Data supplied section start
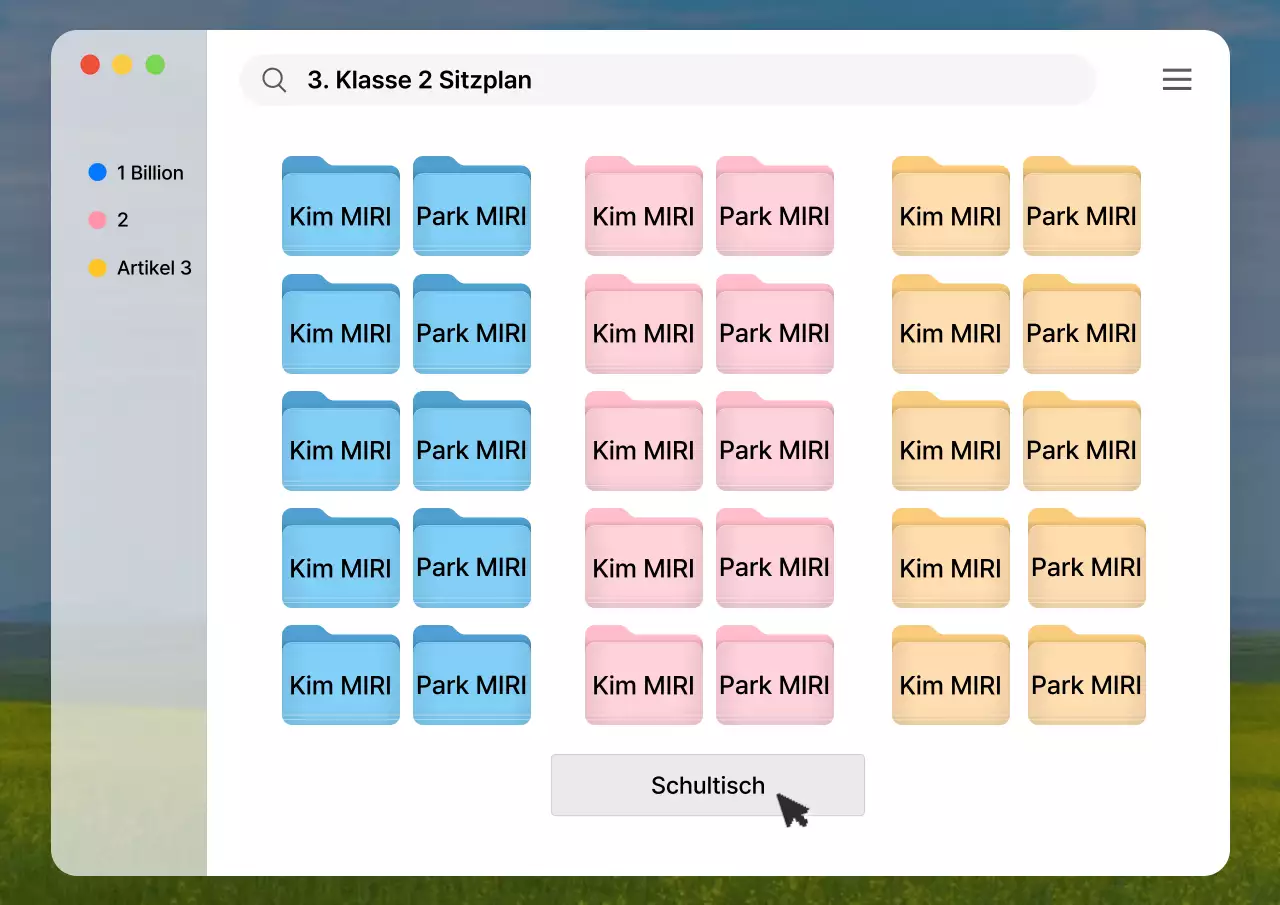
Task: Open the orange Park MIRI folder in the second row
Action: click(1082, 325)
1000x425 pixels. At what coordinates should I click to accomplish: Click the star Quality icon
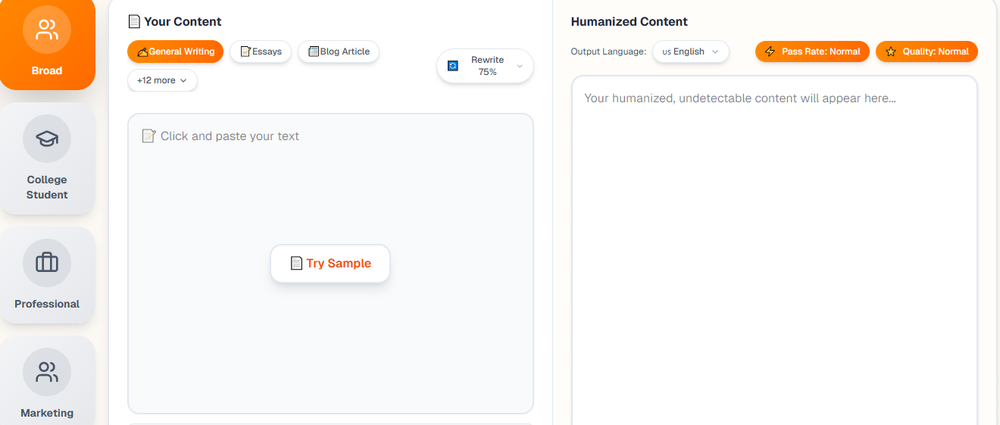(891, 51)
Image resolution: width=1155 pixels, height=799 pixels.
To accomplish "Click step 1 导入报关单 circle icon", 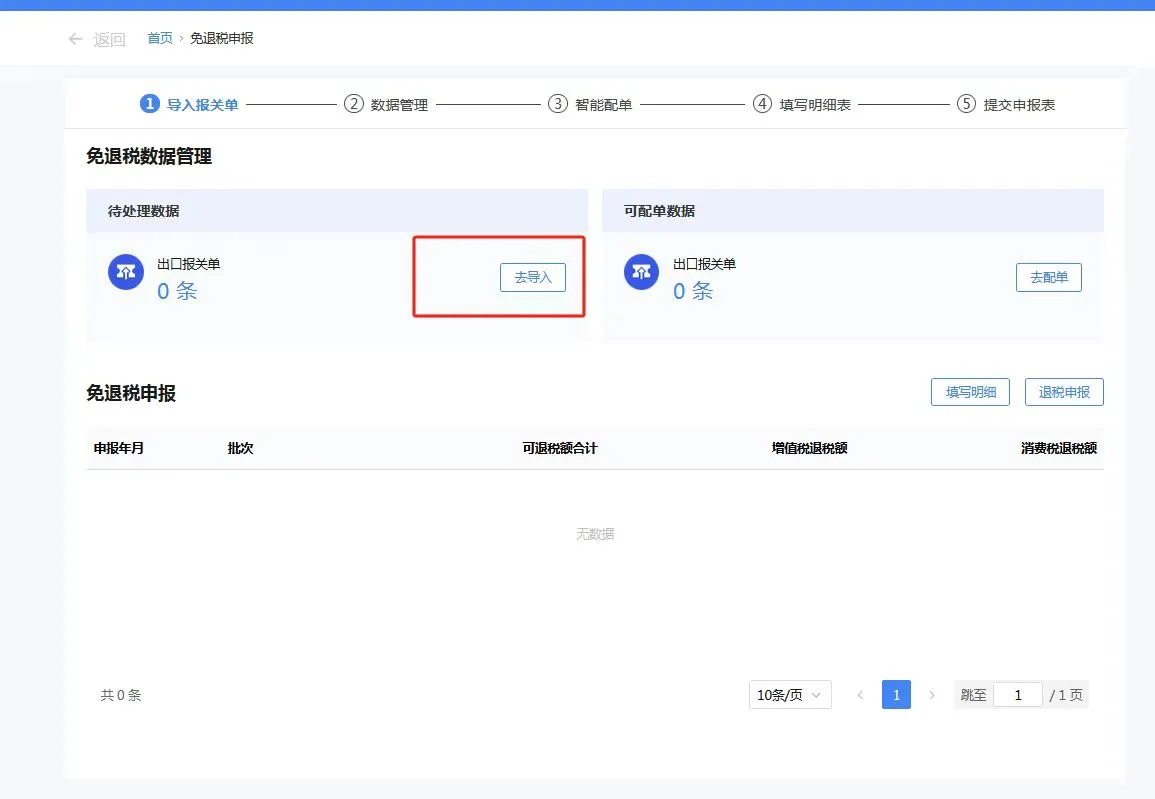I will (150, 103).
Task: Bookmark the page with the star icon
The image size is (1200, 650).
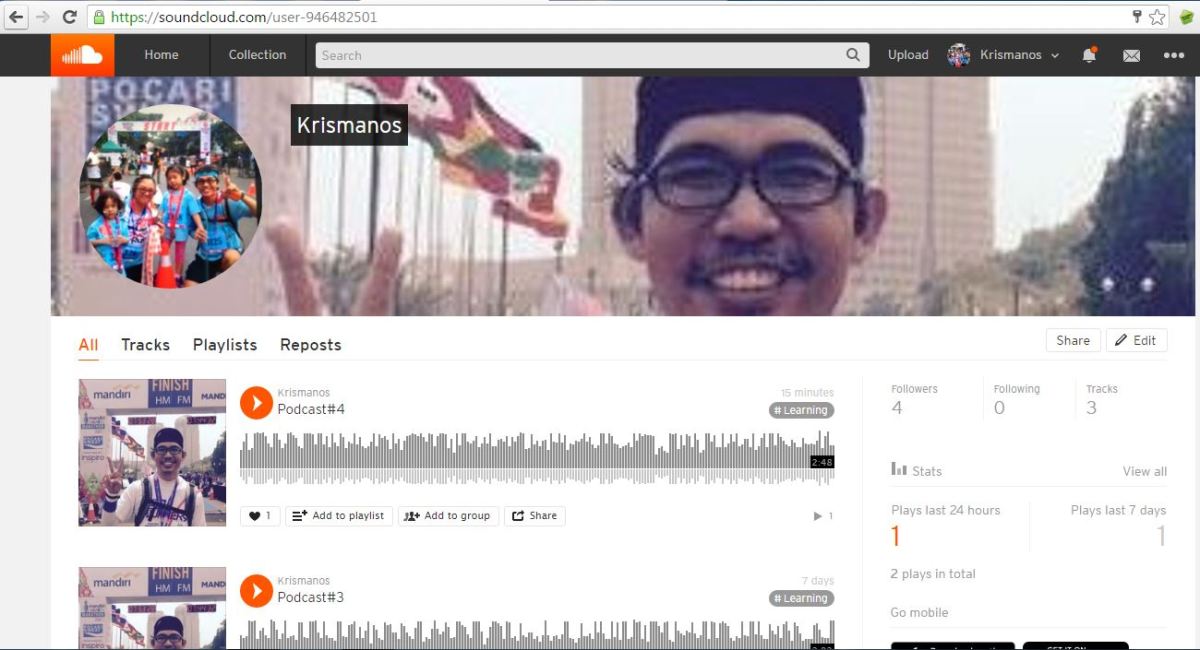Action: [1157, 17]
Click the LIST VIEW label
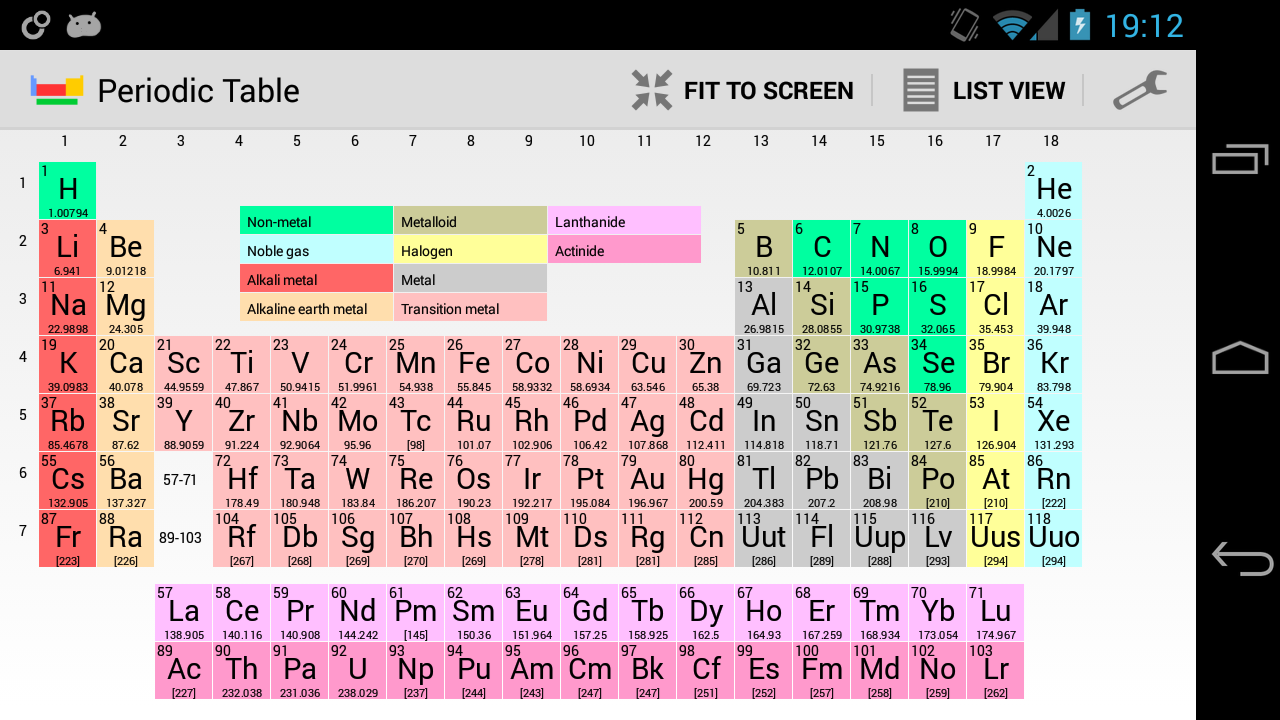 click(1009, 90)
Data supplied section end
* **Exercise**
The required answer is an exact copy of the lines from the one containing "Task: Bookmark the page with the star icon" through the last line of the material, with the pictures removed.

* **Response area**
Task: Bookmark the page with the star icon
The image size is (1200, 650).
Action: [1157, 17]
Click the LIST VIEW label
 click(1009, 90)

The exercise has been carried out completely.